Abe revisits hospital on day he becomes Japan’s longest-serving PM

Japan's Prime Minister Shinzo Abe removes a protective face mask prior speaking during a news conference where he announces an extension of the nation's state of emergency amid the spread of the coronavirus disease (COVID-19) at the Prime Minister's Office in Tokyo, Japan, 4 May, 2020 (Photo: Reuters/ Eugene Hoshiko/Pool). Sketched by the Pan Pacific Agency.

TOKYO, Aug 24, 2020, Kyodo. On the day he became Japan’s longest-serving prime minister in terms of consecutive days in office, Prime Minister Shinzo Abe revisited Monday a Tokyo hospital where a week ago he underwent what an aide called “a regular health checkup,” The Mainichi reported.

Abe, 65, said he went to Keio University Hospital to be informed about his previous checkup results and undergo additional tests, a government official said.

Reiterating his determination to keep working as the nation’s leader amid speculation about his health, he also thanked the Japanese people for giving him strong support in elections in remarks to reporters following the four-hour visit.

“Politics is not about how many days one has stayed in office, but what one has accomplished,” said Abe, who marked 2,799 uninterrupted days as premier, breaking the previous record held by his great-uncle Eisaku Sato. “I have fully devoted myself every day to realizing the pledges I have made to the people.”

Speculation about his health condition, initially triggered when a magazine reported he had vomited blood in July, has been swirling since he spent more than seven hours at the hospital on Aug. 17.

Earlier in the day, Chief Cabinet Secretary Yoshihide Suga, the government’s top spokesman, sought to dispel the speculation, telling a regular press conference, “I see him every day and he’s been the same.”

Abe, whose first 2006-2007 stint as premier was abruptly ended by an intestinal disease called ulcerative colitis, has seemingly stayed healthy since returning to power in 2012 with the help of a new drug, although his government has had its share of maladies due to cronyism scandals that have rocked it in recent years.

Under his economic policies dubbed “Abenomics,” Japan has set a higher inflation target and undertaken unlimited monetary easing as well as spending big on public works.

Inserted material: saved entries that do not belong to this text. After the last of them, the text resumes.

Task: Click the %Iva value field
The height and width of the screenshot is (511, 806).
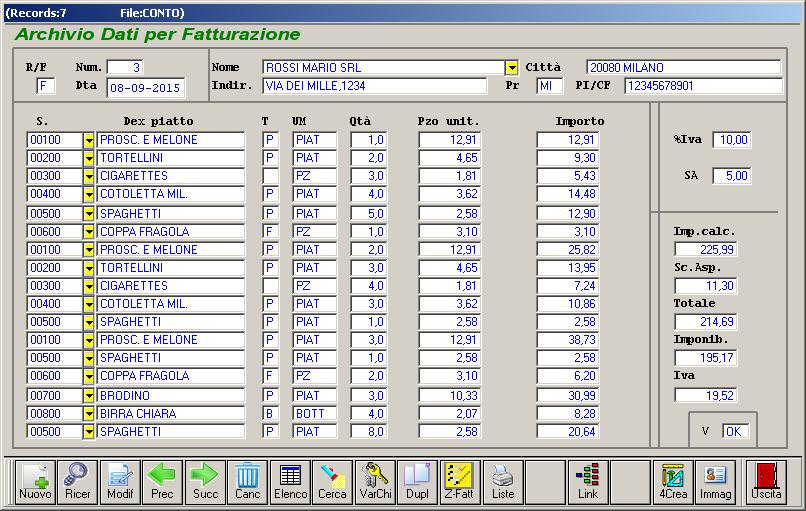Action: (x=732, y=140)
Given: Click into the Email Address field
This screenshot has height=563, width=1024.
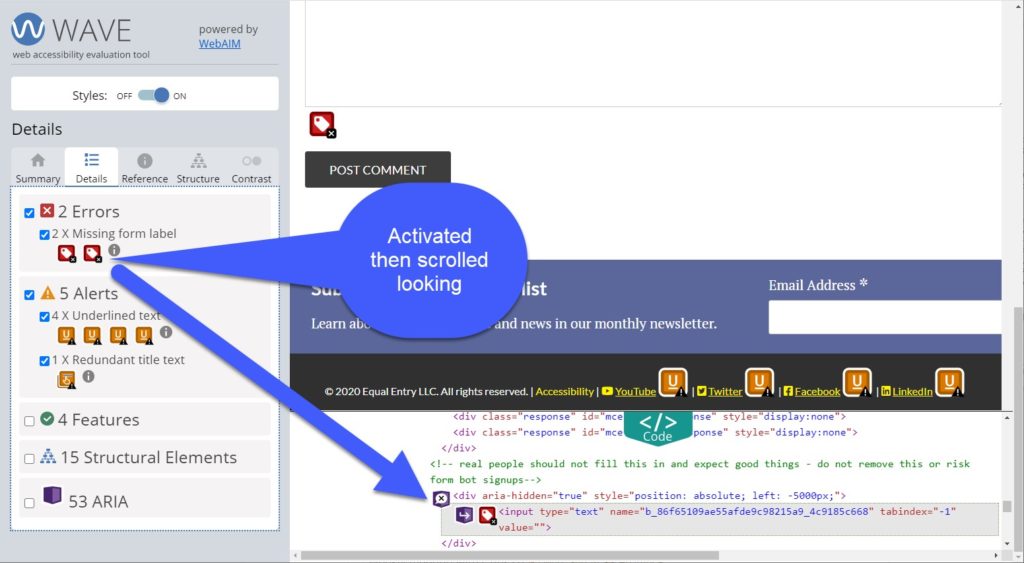Looking at the screenshot, I should tap(885, 317).
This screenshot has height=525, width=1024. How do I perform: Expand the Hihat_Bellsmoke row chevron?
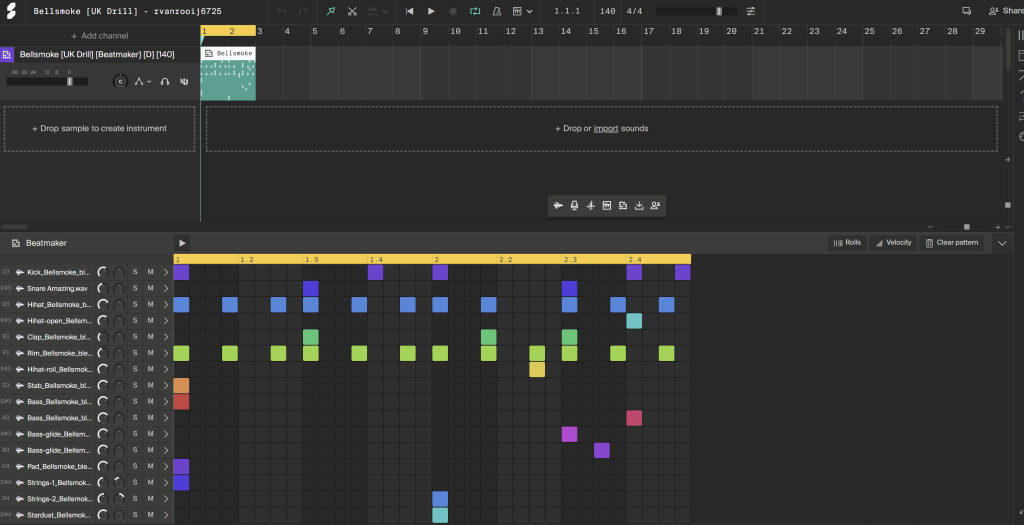coord(166,304)
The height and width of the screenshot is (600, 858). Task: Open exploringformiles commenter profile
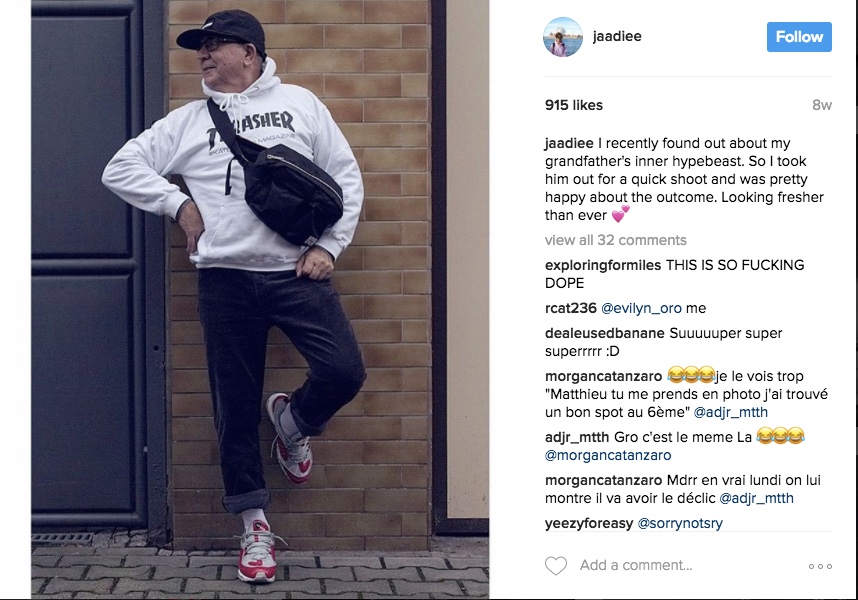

The country’s Nikkei Stock Average has risen to above 20,000 points from below 10,000, where it was when the Liberal Democratic Party, led by Abe, returned to power in December 2012, and job availability has improved.

The economic recovery and a fragmented political opposition have helped Abe weather favoritism scandals over the government’s heavily discounted sale of state land to Moritomo Gakuen, a school operator linked to Abe’s wife, and the decision to approve construction of a new faculty of the Kake Educational Institution run by his friend.

But the positive impacts of his economic policies have been largely lost during the novel coronavirus pandemic, and his support rate, which stood at 62 percent at the start of his second stint, has hovered below 40 percent lately as criticism has grown over his response to the COVID-19 crisis.

The 46.6 billion yen ($440 million) government program to distribute cloth face masks — which quickly earned the name “Abenomask,” a pun on “Abenomics” and meaning “Abe’s mask” in Japanese — has proved highly unpopular with the public for the masks’ poor quality and slow delivery.

With the recent resurgence in virus infections in Tokyo, questions remain as to whether Japan can still host the Tokyo Olympic and Paralympic Games, initially scheduled for this summer but postponed a year, during Abe’s tenure as head of the LDP and prime minister through September 2021.

On the defense and diplomacy front, strengthening the alliance with the United States has been another defining feature of his second term.

His Cabinet approved a reinterpretation of the country’s pacifist Constitution in 2014 so the Self-Defense Forces can defend allies under armed attack in collective self-defense, marking a major departure from Japan’s postwar security policy.

But Abe has yet to achieve the return of Japanese nationals abducted to North Korea in the 1970s and 1980s, an issue high on his agenda.

Nor has he been able to make substantial progress in talks with Russia to realize the return of islands lost when Japan was defeated in World War II, known as the Northern Territories in Japan and Southern Kurils in Russia, an issue that has prevented the two countries from signing a postwar peace treaty.